**Assigned task:** Lines in the listing below may contain the word "swatch". State how many do, and nothing more.

**Data excerpts:**
==============================

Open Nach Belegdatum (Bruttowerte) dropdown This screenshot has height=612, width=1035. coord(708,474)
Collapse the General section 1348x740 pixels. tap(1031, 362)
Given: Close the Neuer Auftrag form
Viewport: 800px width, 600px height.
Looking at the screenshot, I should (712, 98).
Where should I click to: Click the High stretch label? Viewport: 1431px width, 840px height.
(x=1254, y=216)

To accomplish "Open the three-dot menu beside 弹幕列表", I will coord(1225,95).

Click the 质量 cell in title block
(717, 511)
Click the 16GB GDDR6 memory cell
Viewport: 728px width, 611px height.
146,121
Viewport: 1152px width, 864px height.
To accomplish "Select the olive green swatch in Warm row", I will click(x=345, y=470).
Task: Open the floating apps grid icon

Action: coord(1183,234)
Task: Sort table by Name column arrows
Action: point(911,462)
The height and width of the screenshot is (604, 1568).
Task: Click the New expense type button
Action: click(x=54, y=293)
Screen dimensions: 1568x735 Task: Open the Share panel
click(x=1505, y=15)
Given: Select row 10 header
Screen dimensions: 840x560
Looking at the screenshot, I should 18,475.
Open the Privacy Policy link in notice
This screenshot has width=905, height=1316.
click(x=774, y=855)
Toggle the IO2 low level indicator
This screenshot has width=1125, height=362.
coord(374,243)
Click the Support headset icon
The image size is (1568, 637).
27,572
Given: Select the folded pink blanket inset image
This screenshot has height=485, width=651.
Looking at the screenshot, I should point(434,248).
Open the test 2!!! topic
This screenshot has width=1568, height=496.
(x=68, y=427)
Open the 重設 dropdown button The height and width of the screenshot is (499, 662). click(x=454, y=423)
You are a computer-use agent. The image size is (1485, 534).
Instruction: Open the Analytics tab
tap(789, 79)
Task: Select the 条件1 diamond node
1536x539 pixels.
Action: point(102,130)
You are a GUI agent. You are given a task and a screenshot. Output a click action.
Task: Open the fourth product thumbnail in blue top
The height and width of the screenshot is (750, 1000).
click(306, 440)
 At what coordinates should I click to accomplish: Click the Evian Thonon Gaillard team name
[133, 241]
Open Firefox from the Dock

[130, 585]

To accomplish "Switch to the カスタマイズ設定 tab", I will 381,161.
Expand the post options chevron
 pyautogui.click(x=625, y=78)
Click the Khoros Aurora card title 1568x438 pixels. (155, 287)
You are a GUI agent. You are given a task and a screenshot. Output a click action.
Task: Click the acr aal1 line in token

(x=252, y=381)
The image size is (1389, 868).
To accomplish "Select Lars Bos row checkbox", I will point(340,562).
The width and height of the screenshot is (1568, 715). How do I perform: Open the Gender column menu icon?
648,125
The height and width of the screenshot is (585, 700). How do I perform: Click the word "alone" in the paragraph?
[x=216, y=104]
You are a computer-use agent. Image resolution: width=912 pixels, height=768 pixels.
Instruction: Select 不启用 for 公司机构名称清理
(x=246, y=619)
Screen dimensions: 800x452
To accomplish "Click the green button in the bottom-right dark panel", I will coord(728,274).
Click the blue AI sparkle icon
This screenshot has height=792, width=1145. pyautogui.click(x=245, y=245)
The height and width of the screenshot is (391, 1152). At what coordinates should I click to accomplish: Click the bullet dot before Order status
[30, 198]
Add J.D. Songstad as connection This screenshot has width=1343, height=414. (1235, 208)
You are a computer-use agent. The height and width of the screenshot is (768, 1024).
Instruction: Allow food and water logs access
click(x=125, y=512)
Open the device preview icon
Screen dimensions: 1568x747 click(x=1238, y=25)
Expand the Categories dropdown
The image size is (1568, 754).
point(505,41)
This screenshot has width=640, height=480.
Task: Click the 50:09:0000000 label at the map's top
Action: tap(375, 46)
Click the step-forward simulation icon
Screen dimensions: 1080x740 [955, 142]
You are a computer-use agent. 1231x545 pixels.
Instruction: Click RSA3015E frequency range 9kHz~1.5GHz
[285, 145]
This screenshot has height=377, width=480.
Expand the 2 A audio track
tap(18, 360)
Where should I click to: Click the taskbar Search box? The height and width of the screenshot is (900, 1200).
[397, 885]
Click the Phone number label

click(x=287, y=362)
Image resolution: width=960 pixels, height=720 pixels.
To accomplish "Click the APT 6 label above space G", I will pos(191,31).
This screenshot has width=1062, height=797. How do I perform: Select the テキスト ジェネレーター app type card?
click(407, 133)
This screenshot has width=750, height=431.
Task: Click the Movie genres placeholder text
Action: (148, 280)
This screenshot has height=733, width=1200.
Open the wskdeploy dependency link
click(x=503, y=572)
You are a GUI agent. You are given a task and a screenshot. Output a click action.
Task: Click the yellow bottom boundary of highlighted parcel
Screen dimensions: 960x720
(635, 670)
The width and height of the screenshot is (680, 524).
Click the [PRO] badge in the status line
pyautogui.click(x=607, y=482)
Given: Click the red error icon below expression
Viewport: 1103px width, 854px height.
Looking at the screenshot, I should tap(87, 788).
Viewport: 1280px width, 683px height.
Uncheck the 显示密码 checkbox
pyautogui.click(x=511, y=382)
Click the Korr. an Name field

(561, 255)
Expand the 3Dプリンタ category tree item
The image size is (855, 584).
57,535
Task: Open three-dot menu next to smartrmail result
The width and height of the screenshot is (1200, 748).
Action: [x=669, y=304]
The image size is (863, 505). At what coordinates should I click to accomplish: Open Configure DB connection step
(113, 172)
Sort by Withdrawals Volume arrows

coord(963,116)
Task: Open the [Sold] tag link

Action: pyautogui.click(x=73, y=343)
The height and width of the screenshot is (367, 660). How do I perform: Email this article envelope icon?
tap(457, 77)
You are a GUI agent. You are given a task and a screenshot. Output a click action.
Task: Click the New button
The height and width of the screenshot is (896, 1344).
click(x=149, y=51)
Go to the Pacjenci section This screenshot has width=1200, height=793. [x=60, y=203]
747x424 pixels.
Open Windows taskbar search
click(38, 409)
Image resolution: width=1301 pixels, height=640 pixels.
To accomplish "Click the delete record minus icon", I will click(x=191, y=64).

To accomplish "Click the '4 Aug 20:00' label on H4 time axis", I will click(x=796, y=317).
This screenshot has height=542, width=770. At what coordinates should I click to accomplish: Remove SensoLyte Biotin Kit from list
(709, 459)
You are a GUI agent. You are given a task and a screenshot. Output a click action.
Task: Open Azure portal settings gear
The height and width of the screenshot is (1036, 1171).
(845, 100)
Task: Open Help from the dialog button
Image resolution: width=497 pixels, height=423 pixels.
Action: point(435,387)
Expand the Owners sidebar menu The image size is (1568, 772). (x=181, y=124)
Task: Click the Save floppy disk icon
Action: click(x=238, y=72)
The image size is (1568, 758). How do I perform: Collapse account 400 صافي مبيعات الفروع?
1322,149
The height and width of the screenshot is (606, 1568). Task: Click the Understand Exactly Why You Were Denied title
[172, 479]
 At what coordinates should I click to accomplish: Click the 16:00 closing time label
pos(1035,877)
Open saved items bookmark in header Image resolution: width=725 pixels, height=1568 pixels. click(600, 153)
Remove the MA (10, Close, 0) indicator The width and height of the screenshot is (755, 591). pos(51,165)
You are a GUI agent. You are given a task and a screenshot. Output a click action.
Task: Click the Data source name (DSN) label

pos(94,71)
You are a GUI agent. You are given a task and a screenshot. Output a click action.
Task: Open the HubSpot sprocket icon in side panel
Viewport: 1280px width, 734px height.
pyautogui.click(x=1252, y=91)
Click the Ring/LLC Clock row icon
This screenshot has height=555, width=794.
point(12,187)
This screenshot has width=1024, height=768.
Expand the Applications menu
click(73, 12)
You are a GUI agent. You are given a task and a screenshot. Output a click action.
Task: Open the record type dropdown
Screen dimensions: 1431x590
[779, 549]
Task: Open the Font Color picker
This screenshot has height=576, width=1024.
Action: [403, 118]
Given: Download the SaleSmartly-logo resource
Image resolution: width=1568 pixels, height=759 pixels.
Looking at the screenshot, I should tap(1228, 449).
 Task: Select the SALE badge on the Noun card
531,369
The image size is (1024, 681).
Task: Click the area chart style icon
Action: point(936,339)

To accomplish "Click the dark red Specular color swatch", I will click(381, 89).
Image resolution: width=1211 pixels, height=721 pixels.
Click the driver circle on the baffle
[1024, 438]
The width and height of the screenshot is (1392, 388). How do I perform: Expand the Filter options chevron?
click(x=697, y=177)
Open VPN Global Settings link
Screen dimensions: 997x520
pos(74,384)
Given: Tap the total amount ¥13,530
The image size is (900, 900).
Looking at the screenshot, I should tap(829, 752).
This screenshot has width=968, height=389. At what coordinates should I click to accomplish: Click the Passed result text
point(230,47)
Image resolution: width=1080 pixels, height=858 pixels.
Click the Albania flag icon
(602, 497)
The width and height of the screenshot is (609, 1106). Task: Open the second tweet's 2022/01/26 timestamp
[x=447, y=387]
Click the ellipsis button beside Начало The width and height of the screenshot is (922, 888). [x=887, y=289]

==============================

**Response to this task:** 2